После смерти старика помещение стояло заброшенным и мрачным, но Эйден почувствовал его зов и выкупил почти даром. Он долго очищал помещение от грязи и сырости, но следы прежнего хозяина словно въелись в стены. По ночам ему чудилось, что кто-то невидимый ходит по мастерской, повторяя шаги старого мистера Грэйвса.
Странности преследовали его с детства. Он вырос в доме, полном антиквариата, среди теней и пыльных зеркал на чердаке, которые его одновременно притягивали и пугали. Самой страшной была та ночь, когда шестилетний Эйден увидел в зеркале чужое отражение, живущее своей, отдельной жизнью. Тогда отец сделал вид, что ничего не случилось, но страх и холод, поселившиеся в сердце мальчика, не покинули его и спустя годы.
И вот однажды в дверь его мастерской постучали.

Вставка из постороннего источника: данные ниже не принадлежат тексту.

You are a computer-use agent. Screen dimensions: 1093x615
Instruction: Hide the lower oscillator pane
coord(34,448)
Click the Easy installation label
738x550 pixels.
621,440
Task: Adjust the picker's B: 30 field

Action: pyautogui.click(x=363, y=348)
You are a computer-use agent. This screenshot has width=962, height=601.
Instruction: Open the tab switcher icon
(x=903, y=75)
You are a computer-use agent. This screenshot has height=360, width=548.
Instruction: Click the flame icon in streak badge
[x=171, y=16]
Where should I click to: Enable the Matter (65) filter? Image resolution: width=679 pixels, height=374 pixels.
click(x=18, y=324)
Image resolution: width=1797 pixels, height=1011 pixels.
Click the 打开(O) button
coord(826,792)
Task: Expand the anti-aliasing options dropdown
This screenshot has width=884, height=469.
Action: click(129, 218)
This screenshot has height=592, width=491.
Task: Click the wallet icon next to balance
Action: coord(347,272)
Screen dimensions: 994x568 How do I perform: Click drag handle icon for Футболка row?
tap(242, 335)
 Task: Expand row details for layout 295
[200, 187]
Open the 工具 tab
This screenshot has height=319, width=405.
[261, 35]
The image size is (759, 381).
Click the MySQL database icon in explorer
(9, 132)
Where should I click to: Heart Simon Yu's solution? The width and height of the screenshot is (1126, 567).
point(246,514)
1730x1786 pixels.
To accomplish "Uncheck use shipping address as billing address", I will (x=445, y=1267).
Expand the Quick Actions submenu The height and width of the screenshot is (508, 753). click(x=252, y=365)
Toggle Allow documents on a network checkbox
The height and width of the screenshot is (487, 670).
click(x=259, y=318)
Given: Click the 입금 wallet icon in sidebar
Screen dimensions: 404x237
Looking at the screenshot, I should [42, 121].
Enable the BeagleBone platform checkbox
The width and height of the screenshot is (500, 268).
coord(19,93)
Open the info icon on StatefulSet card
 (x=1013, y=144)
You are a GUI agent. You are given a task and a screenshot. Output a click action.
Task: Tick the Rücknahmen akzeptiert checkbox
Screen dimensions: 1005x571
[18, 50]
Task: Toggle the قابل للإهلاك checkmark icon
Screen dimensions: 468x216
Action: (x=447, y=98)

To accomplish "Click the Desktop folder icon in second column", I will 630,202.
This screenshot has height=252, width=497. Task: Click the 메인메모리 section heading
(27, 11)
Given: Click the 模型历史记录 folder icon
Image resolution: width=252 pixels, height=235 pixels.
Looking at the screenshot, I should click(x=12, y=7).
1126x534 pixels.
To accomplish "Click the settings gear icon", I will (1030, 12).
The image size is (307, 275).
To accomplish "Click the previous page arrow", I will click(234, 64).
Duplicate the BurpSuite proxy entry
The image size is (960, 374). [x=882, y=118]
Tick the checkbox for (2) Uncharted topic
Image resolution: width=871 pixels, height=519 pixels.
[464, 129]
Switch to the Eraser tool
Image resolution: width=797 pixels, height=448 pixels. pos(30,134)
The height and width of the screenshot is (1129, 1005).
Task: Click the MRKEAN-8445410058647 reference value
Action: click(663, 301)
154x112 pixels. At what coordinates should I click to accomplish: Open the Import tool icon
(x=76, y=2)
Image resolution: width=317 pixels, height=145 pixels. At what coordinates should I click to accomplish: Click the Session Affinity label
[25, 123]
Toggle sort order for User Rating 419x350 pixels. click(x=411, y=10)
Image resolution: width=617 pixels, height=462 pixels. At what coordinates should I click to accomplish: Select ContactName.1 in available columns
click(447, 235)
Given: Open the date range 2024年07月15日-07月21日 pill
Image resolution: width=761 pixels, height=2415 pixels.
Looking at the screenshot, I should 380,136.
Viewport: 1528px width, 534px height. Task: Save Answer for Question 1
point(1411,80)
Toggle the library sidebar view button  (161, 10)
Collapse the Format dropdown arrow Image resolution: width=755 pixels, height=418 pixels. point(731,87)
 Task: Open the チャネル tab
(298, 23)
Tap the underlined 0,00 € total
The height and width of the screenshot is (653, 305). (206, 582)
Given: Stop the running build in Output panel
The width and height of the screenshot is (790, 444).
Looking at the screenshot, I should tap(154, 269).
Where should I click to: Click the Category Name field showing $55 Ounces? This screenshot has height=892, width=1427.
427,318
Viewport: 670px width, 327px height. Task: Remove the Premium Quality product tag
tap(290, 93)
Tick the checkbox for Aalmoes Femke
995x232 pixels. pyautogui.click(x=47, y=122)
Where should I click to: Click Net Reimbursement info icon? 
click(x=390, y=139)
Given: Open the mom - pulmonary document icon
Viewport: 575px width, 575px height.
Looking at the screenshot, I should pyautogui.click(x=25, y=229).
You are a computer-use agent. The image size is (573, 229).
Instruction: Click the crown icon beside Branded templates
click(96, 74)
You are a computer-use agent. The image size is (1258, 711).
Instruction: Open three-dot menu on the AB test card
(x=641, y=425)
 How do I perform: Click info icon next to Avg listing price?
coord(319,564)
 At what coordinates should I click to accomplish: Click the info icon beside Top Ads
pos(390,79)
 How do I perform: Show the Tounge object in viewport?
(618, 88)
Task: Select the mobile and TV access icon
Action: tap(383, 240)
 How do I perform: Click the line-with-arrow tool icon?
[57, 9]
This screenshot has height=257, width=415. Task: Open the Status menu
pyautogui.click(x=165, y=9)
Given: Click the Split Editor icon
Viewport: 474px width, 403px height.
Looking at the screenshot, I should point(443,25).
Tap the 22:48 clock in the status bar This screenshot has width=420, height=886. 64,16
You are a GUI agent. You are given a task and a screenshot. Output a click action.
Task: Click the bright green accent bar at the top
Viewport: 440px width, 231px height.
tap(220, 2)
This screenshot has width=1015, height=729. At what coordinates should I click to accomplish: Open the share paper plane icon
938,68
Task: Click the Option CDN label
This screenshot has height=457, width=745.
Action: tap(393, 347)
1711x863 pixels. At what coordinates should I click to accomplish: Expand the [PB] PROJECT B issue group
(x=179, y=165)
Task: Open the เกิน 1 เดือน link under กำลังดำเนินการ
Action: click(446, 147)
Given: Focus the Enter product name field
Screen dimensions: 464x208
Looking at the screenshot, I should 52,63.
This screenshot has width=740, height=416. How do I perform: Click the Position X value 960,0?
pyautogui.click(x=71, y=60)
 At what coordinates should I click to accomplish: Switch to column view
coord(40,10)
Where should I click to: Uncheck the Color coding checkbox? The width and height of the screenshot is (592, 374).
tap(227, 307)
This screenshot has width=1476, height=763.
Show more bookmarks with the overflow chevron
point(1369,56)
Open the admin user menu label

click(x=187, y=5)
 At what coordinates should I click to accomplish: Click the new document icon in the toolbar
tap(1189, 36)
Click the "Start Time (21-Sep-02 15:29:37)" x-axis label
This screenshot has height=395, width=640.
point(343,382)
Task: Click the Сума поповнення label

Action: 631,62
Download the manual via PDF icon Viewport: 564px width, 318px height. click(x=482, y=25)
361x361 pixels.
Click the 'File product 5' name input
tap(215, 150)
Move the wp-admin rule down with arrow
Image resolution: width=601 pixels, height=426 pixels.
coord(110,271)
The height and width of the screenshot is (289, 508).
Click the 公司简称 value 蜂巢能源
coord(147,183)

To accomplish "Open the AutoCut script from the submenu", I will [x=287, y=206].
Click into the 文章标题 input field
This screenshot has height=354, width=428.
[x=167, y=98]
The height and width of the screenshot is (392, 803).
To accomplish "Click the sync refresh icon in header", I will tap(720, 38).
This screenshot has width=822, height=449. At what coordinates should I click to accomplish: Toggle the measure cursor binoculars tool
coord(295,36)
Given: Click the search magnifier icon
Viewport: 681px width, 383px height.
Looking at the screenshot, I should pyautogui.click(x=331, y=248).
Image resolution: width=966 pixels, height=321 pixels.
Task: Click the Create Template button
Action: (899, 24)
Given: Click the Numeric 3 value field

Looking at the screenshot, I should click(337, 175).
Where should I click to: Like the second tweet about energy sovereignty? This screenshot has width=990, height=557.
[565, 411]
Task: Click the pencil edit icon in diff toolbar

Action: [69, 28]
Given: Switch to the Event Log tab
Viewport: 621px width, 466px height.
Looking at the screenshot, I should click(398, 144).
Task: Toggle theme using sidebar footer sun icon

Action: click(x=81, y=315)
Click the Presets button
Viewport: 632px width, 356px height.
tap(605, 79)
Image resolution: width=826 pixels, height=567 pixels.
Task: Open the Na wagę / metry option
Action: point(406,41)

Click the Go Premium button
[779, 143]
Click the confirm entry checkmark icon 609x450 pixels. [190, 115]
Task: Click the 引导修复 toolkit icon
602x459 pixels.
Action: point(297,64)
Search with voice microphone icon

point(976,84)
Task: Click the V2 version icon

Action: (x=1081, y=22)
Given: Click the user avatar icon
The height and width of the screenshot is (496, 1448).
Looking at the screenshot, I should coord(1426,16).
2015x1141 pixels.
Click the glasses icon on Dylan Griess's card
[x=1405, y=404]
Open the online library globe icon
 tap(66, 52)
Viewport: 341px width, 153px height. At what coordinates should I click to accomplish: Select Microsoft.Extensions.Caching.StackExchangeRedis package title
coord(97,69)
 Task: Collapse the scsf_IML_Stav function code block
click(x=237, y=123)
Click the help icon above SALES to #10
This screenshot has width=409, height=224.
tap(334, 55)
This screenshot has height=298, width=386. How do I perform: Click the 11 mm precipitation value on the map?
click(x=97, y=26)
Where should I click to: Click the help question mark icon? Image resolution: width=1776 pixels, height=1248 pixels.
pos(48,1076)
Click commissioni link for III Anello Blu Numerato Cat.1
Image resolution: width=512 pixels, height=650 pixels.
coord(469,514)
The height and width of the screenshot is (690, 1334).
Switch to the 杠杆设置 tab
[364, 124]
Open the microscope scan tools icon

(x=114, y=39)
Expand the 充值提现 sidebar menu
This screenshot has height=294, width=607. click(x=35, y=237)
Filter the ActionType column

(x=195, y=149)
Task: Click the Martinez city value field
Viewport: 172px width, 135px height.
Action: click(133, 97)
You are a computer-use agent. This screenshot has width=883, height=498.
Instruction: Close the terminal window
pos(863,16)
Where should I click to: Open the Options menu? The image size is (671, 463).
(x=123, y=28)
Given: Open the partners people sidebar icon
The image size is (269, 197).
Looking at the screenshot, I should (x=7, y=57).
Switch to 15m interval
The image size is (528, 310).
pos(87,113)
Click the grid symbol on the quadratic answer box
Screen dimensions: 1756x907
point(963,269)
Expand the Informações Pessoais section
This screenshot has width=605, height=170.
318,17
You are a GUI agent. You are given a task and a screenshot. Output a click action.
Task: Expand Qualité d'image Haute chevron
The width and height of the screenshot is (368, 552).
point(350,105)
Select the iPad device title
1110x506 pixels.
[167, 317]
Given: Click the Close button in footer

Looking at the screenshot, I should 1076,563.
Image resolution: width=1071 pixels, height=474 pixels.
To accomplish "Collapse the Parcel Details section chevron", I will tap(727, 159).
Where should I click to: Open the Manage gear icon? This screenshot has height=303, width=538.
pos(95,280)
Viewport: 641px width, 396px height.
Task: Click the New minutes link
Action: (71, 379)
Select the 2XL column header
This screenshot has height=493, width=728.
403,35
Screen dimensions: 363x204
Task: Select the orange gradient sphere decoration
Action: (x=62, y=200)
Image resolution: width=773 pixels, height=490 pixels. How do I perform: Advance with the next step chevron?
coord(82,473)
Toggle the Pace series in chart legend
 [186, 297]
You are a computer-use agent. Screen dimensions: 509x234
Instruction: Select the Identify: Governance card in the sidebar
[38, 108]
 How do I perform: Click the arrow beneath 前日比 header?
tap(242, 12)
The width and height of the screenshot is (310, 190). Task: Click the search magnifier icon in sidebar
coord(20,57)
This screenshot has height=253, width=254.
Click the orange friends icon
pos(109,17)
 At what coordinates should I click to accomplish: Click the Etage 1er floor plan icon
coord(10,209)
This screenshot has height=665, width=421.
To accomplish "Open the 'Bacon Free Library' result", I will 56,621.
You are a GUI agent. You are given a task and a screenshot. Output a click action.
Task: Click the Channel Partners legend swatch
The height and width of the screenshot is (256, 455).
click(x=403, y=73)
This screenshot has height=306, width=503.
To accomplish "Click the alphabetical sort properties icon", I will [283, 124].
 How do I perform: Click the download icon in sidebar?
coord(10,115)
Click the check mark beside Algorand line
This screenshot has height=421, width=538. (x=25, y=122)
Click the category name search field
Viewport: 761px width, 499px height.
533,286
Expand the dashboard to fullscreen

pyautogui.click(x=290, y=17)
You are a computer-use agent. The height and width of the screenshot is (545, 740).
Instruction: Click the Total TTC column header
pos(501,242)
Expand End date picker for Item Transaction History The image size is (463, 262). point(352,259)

Незнакомец в длинном пальто, не показывая лица, принёс ему зеркало, завёрнутое в серую материю. «Просто восстановите», – сказал он коротко и исчез, оставив лишь номер телефона, который позже оказался недействительным.
Эйден сразу понял, что зеркало необычное. Его рама была покрыта странными символами, а в самом центре стекла проходила тонкая трещина, похожая на шрам. Когда он впервые коснулся стекла, почувствовал необъяснимый холод, словно ледяное дыхание просочилось наружу. Что-то было не так. Что-то было живое внутри этого зеркала.
Эйден поднёс фонарь ближе, освещая изъеденный трещинами серебряный оклад зеркала. Поверхность дрожала, будто стекло было живым, дышащим. Он осторожно провёл пальцем по узору – старые символы, изъеденные временем, отзывались едва ощутимым покалыванием.
– Ты видел многое, – пробормотал он, даже не осознавая, что говорит вслух. – Войны, смерти, слёзы. Людей, которые глядели в тебя, а потом исчезали.
Мастерская ответила тишиной, но в отражении что-то шевельнулось – не движение, а скорее намёк на движение. Будто тень, которая не должна была быть там.
– А ты… помнишь их? – Эйден склонился ближе, вглядываясь в собственное отражение.
Зеркало молчало, но в его глубине что-то дрогнуло. Легкий звук – почти вздох. Или это только показалось?